How would one go about correlating the slightly quicker load time to a 5% improv...

whiskers · on Feb 8, 2012

Measure your conversion rate for a statistically significant amount of time.

Deploy new version of site that is 0.5 seconds faster to load.

Measure your conversion rate for a statistically significant amount of time.

Compare conversion rates.

patio11 · on Feb 8, 2012

This will not, in fact, produce reliable results. Your conversion rate will tend to change over time anyhow regardless of the "treatment" option in the second "statistically significant amount of time", because your conversion rate is sensitive to things like e.g. traffic mix, PR, and whatnot which are not uncorrelated with when you take the measurements.

This is why we don't do medical trials by giving people aspirin, measuring symptoms, then giving the same people a sugar pill, then measuring symptoms again. Instead, we give different people the two treatments at the same time, such that one population functions as a control group for the other. This is the essence of A/B testing, too.

The right way to measure this if you want reliable results is to put a load balancer or something in front of the page at issue and split half the people into the old architecture and half the people into the new architecture, then measure their conversion rates simultaneously. 37Signals knows this, and they allude to it in their blog post. That's OK though. You don't need to apologize for not gathering good data on whether making your site faster is better. Testing costs money, and testing known-to-be-virtually-universally-superior things is rarely a good allocation of resources.

You just probably shouldn't attribute your increase in conversion rates to the change you made without testing.

azxcnjdk · on Feb 8, 2012

Thanks. Wouldn't this need to be done simultaneously? For example, serving half your users methodA and the other half with methodB.

ptmx · on Feb 8, 2012

That would certainly be better experimental design, since you would be controlling for other factors. On the other hand, precisely measuring the improvement in conversion isn't particularly important in this case; it's already clear that faster is better, so you're not gaining much actionable information from the measurement, whereas you would be giving half of your users a worse experience. In a situation where you were uncertain about which of two methods is better, it would definitely be better to run them in parallel like you've suggested so that you had a fair comparison.

apl · on Feb 8, 2012

You're right: 37signals don't have to do this test properly. Their prerogative. However, until they do, the 5% figure and implied causation are meaningless.

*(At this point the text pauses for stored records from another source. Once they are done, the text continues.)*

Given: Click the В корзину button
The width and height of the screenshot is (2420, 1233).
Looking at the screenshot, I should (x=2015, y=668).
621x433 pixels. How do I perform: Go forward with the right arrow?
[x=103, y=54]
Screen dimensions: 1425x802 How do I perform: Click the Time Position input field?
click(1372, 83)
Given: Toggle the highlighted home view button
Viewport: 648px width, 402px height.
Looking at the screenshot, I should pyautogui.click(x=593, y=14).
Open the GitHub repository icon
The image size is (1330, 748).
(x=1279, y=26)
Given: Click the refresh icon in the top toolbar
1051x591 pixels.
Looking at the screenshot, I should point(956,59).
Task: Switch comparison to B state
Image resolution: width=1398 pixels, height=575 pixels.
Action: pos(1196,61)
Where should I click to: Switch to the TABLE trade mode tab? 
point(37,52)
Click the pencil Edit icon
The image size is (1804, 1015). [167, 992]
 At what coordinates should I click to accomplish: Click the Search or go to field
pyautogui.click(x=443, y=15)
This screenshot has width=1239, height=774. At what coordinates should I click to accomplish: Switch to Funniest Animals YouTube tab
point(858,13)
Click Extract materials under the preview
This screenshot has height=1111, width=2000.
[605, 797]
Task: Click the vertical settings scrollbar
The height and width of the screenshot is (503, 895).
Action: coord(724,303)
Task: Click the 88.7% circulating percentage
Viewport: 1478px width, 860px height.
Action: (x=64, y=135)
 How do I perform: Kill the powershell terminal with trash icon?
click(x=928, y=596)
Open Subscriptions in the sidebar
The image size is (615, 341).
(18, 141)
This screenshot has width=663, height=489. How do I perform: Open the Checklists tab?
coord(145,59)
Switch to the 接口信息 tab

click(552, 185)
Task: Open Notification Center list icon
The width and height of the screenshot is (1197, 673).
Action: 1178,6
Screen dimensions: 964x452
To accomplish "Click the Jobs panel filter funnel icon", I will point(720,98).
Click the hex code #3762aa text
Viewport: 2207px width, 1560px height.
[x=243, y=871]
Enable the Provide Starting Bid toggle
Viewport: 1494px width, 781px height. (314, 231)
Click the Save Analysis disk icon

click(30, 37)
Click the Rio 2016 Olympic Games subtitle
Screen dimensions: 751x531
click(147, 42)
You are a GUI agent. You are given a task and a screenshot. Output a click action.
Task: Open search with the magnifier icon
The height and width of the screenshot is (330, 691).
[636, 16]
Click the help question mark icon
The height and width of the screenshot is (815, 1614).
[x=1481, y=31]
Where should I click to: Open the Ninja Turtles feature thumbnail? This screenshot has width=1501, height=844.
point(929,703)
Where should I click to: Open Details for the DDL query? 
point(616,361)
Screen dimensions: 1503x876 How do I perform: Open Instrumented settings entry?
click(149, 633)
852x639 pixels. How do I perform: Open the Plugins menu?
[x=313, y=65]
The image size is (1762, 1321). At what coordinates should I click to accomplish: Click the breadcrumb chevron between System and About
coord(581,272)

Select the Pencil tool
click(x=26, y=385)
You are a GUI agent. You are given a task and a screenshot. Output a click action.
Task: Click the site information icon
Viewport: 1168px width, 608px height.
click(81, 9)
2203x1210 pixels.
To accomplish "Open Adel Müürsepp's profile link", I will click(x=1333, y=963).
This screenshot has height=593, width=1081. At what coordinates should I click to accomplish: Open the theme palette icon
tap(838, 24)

We don't know if their SD is in the same ballpark. Thousands of possible confounds. Plus, there's no solid a priori reason why shaving off latency should improve their conversion rates drastically -- Basecamp doesn't rest on a large number of small, potentially impulsive transactions like Amazon does. Without more data (or at least an explanation), this doesn't tell us anything.

ptmx · on Feb 8, 2012

I agree, and I meant to emphasize more clearly that I don't think the 5% figure is meaningful (and that it shouldn't have been stated without the appropriate caveats in the article).

My main point was simply that I don't think it's prudent to create a worse experience for half of your users when you're so unlikely to gain any actionable information from it. It would be quite extraordinary if they found out that the speed increase caused a decline in conversion or a huge improvement in conversion, so I think it's safe to say that the measurement wouldn't make them reverse the change or make them allocate significantly more resources toward faster load times.

But, to reiterate, I agree that they should not have made the claim about 5% conversion when it wasn't properly supported.

jonsmock · on Feb 8, 2012

Yeah, serving up two versions simultaneously and split testing them would be more scientific, but I appreciate the number anyway. It was an after the fact observation rather than an original goal, so I wouldn't expect him to go back and deploy the slower version just to test the number.

The hole here is whether or not they unknowingly got a new influx of traffic that was 5% more likely to convert, skewing his final observation, which I would say is unlikely. Your point is good in general, however.

apl · on Feb 8, 2012

Nitpick: You'd have to test the difference between before and after at a certain level of significance, not just establish estimates for before and after. Different things.